ACS Constitutional Reform Working Group

Australian Computer Society – Constitutional Reform Working Group

Privacy Policy Statement

Version of 31 January 2022

CRWG is an unincorporated association working within the context of the Australian Computer Society (ACS). As an organisation with turnover greater than the Privacy Act (Cth) s.6d threshold of $3m p.a., ACS is subject to that Act. CRWG may or may not be, but in any case conducts itself in a manner consistent with the Act.

Data Collection

CRWG collects data that is submitted to it by participants in the consultation process. This comprises:

data expressly input by participants, in a context in which it is apparent that the data is being collected, and apparent that it is associated with an email-address provided by the recipient;
data automatically disclosed by the participants' web-browser, which CRWG's web-server automatically logs, including the date and time, the IP address from which the session was conducted, the type of browser and operating system the participant used, the URL of any page that referred the participant to the page, the URL requested, and whether the request was successful.

CRWG does not use cookies.

Data Storage and Security

CRWG stores data in a manner that ensures security against unauthorised access, alteration or deletion, at a level commensurate with its sensitivity.

Data is logged, as per normal business practices, by CRWG's service-provider (VentraIP, which in turn uses a wholesale service-provider).

Data Use and Disclosure

CRWG uses data provided by participants in the following ways:

to generate an email to CRWG's Online Forum, which is outsourced to the groups.io service. By its nature, this Forum, and the content posted on it, are openly available to any party. The data includes the email-address provided by the participant; and
to prepare reports about the input provided by members as part of the consultation process. Where CRWG considers it appropriate, these reports include the email-address provided by the participant.

No checking or authentication of email-addresses is performed. Participants may choose to use a pseudonymous email-address. This may preclude any further contact. A persistent pseudonym may be established, however, in which case the possibility exists of some party that gains access to the data correlating successive interactions and the data that they contain, possibly including the data gathered by the web-server.

CRWG might conceivably, under appropriate circumstances, use or disclose the data for:

such other purposes as are subsequently agreed between CRWG and a participant;
such additional purposes as may be required by law. In these circumstances, CRWG will take any reasonable steps available to it to communicate to relevant participants that the use has occurred, unless it is precluded from doing so by law; and
such additional purposes as are authorised by law, in particular to protect the interests of CRWG or the ACS.

Data Retention and Destruction

The data will be retained only as long as is consistent with its purpose.
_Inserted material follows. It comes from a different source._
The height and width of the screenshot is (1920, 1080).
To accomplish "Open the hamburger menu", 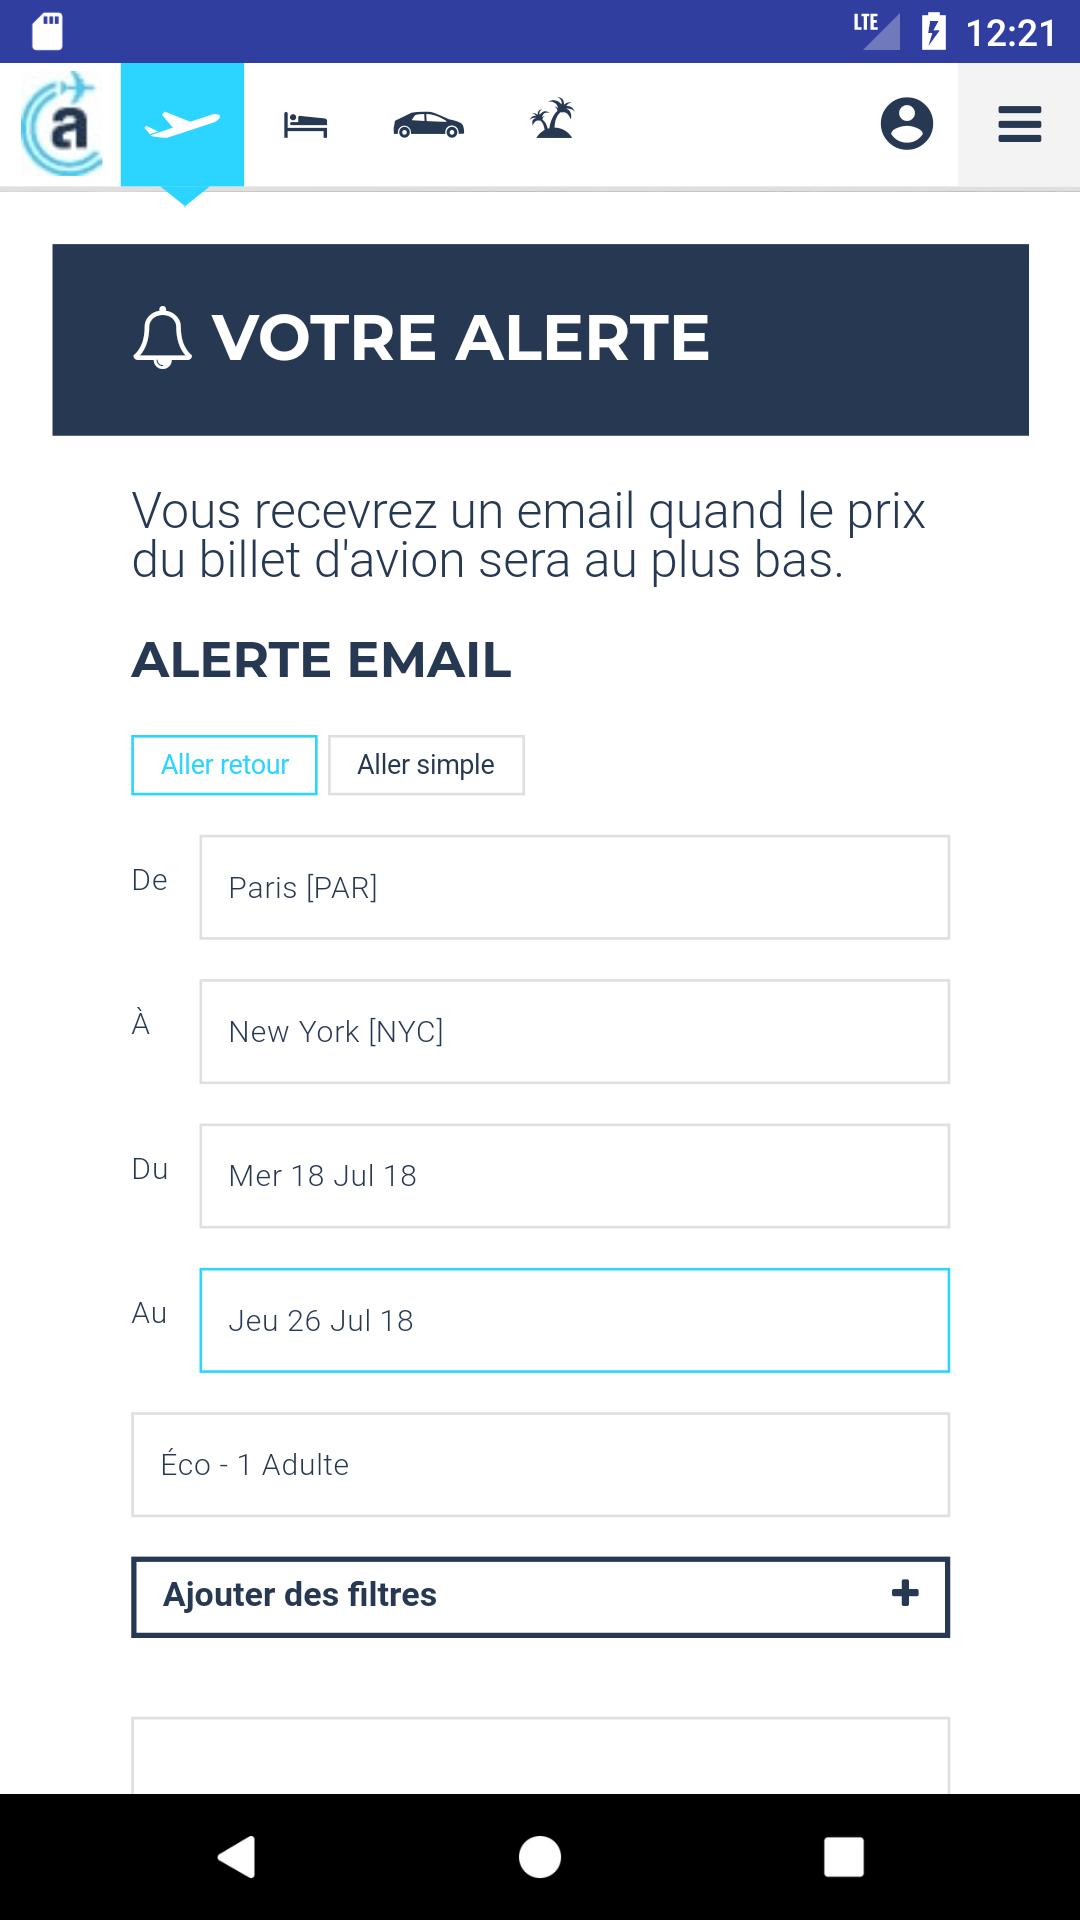I will [1019, 125].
However:

data may be retained in logs, backups and audit trails within short-term retention cycles;
data may be retained beyond the expiry of its purpose if that is required by law or authorised by law, in particular to protect the interests of CRWG or the ACS.

Subject Access and Correction

If a participant makes a reasonable request for access to data arising from their participation, CRWG will endeavour to provide access conveniently and without unreasonable delay.

In the event that a participant disputes some aspect of data that was provided by them, or that purports to have been provided by them, or that has been generated as a result of the interaction, CRWG will take reasonable steps in relation to investigation of the matter, and to any appropriate amendment, supplementation or deletion of that data.